How Window Shutters Help You Control Room Temperature

When closed, shutters become the next best barrier against Jacksonville’s wind and extreme temperatures – after your windows. Window treatments such as shades, blinds, and draperies block most of the external temperature, but not all. And, where a sturdy window treatment means the difference between a pleasant seat by the window and one that’s not, Polywood® shutters are the optimal product.

We make Polywood shutters from a synthetic polymer. Polywood shutters insulate up to 70% better than an equivalent traditional wood shutter. In fact, the Polywood Shutter Insulating System blocks as much as 30 degrees of airflow and reduces heat transfer by 45.96%. This translates into energy savings for your home – and total control over room temperature.

Your home’s heating and cooling system won’t have to work so hard now that you’ve reduced most of the impact from the weather outside. When you want to feel some of the effects of the external elements, simply slant the louvers open and adjust them to how you’d like them. You can get more window treatment temperature control by closing your shutters properly.

 

How to Close Your Shutters for Optimal Temperature Control

There are two parts of your shutters that should be closed to seal off outside temperature: the louvers and the panels.

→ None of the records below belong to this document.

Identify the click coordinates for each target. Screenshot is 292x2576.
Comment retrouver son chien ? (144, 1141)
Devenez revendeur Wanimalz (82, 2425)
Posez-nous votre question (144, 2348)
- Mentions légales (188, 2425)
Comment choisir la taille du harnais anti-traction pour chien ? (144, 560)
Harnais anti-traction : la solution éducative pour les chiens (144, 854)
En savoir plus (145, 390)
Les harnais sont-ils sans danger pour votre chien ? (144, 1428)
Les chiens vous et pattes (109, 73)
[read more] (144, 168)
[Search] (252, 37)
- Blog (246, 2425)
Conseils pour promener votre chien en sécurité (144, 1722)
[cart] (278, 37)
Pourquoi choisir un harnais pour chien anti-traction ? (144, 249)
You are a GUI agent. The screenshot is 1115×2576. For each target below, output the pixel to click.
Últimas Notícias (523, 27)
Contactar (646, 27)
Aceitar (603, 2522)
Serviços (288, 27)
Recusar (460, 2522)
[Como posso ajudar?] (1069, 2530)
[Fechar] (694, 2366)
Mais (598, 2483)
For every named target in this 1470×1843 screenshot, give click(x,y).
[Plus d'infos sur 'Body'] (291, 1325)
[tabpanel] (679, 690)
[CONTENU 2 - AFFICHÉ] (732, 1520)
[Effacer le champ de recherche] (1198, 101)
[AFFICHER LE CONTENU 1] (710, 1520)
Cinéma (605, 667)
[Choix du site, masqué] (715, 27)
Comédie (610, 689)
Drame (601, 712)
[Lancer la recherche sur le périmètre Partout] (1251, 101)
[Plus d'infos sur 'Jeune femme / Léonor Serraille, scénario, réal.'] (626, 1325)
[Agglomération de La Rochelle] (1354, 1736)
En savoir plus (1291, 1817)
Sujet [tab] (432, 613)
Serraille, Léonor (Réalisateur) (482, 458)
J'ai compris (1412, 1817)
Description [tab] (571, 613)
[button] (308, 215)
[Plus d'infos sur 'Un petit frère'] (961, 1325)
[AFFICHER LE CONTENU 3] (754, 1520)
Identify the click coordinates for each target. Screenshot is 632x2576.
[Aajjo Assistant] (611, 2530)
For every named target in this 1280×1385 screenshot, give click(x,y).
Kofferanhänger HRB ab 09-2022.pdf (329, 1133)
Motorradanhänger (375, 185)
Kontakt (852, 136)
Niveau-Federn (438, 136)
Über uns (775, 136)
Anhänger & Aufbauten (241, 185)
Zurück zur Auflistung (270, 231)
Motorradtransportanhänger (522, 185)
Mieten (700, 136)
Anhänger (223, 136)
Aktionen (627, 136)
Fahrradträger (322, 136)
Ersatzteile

To properly close your Polywood shutter panels, swing them toward the window. As you push the panels into the shutter frame, make sure to interlock the pieces of weatherstripping along the vertical ends of your shutters.

Temperature Control 

To properly close your louvers, push the tilt rod toward the louvers, ensuring that the top of the tilt rod fits into the “mouse hole” just above the top louver. Do this by running your hand up the tilt rod, pushing in as you go. This is particularly true for taller shutters: sometimes a soft push at the bottom of the tilt rod isn't enough and doesn’t close gaps at the top.